At the time, I was working for a chaos engineering startup that chose Rust for simulating common server problems such as high CPU load, increased network latency, or random application crashes. A reasonable choice if your goal is to inject low-level faults in a predictable way, right? After all, Rust is said to be our best chance at safe systems programming. That may very well be true.
However, back then, I didn’t think Rust was the best option for the client side of the product. The main reason was productivity – or rather the lack thereof.
In 2017, my day-to-day Rust experience boiled down to the following:
- Writing code in Vim with bare-bones syntax highlighting
- No code completion and no “go to definition” (the Rust Language Server was still in its infancy)
- Effectively no code formatting, since
rustfmt
just gave up whenever a line was too long (seriously) - Docs were hard to find or non-existent
- The same goes for high-quality code examples
- No official Rust Docker images, homegrown CI pipelines only
- Compile times were noticeably slow, resulting in long feedback loops
- Speaking of feedback, Rust’s borrow checker made it difficult to understand why it rejected a piece of code and how to fix it
All these drawbacks add up, but what really bothered me was the immature crate ecosystem. To give you one example, when we implemented the ability to inject faults into containers, we couldn’t find any usable Rust client library to talk to the Docker API, let alone Kubernetes. As a result, we were forced to reinvent the wheel several times (and sometimes ended up with a flat tire, in typical startup fashion).
In the face of these obstacles and despite my appreciation for its language design, I often found it challenging to get real work done with Rust.
At least, that was then.
This is now
Today, three years later, I’m happy to report that Rust has changed a lot, and for the better! That became apparent to me when I recently had some extra time between freelance contracts and decided to port a crypto library from C to Rust (because that’s what I do to get out of the cloud consulting bubble once in a while).
I realized that the release of the 2018 edition is particularly noteworthy. It made the language much more productive in several ways: simpler syntax, a smarter borrow-checker, an improved module system, enhanced tooling (both rustfmt
and Clippy, Rust’s linter, hitting 1.0), and a host of other features. Add to that IDE support, incremental compilation, excellent documentation, and immensely helpful error messages, and what you now get is nothing short of remarkable.
Thanks to Rust’s soaring popularity – it has been Stack Overflow’s most loved language for four years in a row – finding a particular crate or tool has become easier (though still not necessarily easy).
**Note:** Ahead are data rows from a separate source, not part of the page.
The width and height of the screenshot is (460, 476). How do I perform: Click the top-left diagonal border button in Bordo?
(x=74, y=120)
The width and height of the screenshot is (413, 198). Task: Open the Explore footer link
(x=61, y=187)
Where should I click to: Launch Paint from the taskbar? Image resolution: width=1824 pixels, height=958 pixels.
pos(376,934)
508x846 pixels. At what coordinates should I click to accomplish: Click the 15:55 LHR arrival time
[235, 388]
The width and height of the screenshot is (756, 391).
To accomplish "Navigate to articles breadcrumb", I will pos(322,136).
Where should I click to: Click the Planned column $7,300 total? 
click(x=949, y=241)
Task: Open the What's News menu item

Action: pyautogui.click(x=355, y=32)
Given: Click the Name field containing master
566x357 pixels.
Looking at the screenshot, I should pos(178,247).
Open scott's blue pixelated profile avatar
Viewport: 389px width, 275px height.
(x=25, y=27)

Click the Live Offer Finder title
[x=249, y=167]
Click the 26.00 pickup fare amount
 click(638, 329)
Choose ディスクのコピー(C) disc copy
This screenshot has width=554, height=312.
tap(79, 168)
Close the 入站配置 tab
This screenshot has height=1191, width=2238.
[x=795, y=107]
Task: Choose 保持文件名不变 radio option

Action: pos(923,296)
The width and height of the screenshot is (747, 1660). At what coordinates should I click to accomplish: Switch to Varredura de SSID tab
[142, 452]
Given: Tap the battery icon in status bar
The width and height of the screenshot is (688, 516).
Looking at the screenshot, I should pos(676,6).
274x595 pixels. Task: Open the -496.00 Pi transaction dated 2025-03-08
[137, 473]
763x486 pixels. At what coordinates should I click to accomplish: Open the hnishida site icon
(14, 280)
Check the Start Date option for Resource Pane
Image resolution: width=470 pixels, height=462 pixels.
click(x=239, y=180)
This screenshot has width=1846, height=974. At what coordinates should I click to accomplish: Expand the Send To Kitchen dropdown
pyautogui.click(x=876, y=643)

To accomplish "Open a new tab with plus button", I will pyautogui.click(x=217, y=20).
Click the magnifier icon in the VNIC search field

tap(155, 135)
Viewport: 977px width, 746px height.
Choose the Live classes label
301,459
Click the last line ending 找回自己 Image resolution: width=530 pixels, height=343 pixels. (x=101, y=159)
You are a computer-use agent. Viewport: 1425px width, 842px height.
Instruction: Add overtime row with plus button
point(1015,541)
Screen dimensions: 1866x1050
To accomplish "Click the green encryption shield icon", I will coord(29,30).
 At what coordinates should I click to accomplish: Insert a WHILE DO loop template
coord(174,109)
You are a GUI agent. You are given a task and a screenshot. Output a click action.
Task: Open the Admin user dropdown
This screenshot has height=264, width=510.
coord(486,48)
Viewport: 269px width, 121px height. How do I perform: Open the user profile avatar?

There are more and more open source projects to explore. There’s a growing list of third-party cargo subcommands (cargo-geiger and cargo-asm being two of my favorites). There’s even a decent REPL. CI/CD is a breeze, and so is cross compilation to dozens of platforms. In short, there’s a lot to love here.
Given these advances, it’s no wonder that learning Rust is also quite different now. The tonari blog captured it well:
A year after switching over to Rust, we onboarded our fourth engineer to the team, who didn’t have much prior experience in either Rust or systems engineering. While the learning curve is undeniable (borrow checker, my old friend), we’ve found that Rust is incredibly empowering for those new to lower-level programming.
Empowering is the perfect word to describe Rust in 2020. What used to be a rough adventure with many pitfalls has turned into something beautiful, something that can lift your spirit. At least, that’s what it did for me.
I encourage you to immerse yourself in a little Rust project today. You might be in for a pleasant surprise.